SED Task 7. Natural pedagogy and language development
Learning goals:
1. Development of babbling to use of words
2. Influence on caregivers on language development
3. Difference with deaf/hearing impaired children
4. Difference in natural pedagogy between humans and other apes?
5. Influence of tool use on language
6. Link between natural pedagogy and language learning
7. Evolving system of natural pedagogy
Goldstein: learning while babbling
By 8 months, infants are able to associate a specific phoneme with an object when presented
synchronously and in isolation on a screen. By 12 months, infants have approximately 50
words in their receptive vocabulary and are just beginning to utter sounds that have reliable
links to the objects around them. The first 50 words of the productive vocabulary are acquired
gradually, until the rate of word learning dramatically increases at approximately 18 months.

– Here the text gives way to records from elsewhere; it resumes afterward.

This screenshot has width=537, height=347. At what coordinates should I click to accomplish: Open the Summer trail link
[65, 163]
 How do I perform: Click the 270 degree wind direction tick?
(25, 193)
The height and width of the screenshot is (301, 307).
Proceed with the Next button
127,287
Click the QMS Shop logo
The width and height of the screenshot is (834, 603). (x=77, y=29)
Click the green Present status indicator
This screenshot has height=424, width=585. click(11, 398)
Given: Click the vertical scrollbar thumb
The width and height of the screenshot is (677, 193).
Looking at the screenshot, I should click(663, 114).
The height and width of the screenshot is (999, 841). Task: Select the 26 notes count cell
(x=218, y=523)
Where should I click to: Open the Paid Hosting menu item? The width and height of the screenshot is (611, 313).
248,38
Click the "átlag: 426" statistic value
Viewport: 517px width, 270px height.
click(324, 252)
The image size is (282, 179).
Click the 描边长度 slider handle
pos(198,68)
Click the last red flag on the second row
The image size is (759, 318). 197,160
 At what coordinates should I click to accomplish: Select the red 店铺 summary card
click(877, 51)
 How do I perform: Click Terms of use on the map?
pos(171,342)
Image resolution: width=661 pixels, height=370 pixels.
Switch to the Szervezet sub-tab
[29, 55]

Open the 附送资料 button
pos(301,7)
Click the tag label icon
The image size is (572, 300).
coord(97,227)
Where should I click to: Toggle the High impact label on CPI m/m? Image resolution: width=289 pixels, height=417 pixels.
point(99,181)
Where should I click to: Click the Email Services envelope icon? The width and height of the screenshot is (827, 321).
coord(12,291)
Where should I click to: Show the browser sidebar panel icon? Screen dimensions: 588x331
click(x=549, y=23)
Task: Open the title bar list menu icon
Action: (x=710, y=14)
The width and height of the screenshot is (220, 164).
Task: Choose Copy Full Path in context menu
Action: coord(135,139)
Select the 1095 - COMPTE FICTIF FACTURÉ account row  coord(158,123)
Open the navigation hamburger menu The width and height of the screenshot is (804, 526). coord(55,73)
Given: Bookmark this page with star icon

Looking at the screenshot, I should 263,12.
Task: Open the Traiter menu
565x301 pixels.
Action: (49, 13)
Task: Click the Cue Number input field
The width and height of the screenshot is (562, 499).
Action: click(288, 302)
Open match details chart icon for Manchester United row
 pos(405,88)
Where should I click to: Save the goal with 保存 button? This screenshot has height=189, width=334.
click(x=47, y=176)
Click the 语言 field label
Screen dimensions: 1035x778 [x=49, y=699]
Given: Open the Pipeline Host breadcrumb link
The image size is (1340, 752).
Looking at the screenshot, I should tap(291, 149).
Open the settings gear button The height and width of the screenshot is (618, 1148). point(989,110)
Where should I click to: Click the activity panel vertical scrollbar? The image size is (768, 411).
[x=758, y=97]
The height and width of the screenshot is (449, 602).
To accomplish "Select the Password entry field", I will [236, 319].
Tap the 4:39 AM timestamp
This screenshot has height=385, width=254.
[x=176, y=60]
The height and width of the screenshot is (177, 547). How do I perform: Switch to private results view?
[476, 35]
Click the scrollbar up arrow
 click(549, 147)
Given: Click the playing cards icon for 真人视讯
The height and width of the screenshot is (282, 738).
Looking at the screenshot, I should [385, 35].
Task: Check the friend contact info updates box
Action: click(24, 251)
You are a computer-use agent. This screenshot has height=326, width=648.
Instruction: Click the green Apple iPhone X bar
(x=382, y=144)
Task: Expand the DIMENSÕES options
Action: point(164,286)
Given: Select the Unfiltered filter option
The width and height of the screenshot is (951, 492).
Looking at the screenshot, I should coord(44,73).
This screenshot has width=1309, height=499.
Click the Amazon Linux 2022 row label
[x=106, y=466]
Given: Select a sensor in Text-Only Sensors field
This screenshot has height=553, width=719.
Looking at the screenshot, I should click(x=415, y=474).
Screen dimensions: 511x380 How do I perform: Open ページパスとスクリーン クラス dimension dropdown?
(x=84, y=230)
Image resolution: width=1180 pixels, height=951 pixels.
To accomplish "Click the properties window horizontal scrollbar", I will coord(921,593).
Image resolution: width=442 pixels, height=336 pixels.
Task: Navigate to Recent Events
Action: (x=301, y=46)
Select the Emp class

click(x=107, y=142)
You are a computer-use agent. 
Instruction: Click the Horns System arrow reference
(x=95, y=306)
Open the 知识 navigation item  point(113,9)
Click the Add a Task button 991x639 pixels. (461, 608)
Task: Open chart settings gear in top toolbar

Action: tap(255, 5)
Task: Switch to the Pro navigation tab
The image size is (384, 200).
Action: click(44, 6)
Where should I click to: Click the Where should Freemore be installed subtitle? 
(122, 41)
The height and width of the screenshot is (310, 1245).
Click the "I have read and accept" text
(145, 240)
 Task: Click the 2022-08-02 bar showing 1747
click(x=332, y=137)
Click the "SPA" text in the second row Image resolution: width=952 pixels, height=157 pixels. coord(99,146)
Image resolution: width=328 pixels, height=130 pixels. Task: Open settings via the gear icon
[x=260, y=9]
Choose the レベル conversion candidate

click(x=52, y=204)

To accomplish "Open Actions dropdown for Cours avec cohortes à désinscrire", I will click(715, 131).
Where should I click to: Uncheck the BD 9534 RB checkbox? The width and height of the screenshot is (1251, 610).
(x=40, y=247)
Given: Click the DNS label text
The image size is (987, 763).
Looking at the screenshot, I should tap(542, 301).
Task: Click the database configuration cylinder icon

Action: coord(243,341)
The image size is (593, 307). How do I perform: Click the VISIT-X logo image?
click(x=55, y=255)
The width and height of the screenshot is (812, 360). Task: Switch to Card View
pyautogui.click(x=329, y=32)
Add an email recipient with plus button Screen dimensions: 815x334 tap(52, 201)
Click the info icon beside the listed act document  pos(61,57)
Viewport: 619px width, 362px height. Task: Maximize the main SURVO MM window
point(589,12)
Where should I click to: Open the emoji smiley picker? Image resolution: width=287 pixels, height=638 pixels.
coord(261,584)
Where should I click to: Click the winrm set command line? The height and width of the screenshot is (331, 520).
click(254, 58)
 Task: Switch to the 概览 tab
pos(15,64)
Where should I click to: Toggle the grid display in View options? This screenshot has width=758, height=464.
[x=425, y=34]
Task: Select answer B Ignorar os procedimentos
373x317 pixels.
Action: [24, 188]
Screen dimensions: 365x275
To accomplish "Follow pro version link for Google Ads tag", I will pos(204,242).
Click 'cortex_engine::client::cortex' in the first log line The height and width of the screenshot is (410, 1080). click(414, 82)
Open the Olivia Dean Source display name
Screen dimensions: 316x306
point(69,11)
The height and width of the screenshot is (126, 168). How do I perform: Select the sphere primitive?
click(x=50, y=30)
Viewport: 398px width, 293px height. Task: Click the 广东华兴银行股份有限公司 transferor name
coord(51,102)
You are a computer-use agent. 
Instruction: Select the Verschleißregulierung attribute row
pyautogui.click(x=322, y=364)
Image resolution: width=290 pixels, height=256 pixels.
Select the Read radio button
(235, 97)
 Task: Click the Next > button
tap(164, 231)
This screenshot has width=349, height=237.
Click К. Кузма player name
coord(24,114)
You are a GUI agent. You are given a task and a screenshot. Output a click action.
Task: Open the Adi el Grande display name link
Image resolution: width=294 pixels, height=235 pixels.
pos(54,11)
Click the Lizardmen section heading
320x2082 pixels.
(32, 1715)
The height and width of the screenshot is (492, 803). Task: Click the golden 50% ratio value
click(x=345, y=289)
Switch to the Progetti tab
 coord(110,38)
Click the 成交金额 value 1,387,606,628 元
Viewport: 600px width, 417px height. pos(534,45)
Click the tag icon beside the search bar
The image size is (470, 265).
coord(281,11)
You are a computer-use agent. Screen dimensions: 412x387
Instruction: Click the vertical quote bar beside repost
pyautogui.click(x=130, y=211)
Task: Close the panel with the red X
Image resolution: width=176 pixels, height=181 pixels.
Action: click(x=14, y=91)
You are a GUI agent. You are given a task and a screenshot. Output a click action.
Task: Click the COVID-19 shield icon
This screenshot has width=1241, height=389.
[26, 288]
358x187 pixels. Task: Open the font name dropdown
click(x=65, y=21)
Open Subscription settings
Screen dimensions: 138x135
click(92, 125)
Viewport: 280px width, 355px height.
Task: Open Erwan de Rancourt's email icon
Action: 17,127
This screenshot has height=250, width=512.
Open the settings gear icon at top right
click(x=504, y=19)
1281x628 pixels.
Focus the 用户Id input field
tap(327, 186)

To know what an adult is referring to when speaking, toddlers use external cues (object
salience), pointing or eye gaze. In addition, perceptual and cognitive constraints, such as
mutual exclusivity, contrast, the whole object principle, and the shape bias, could be used to
constrain the possible mappings between word and world. The constraints that are used by
toddlers change over developmental time. As vocabulary increases, children could use
linguistic information to disambiguate words for new object names, properties, and actions.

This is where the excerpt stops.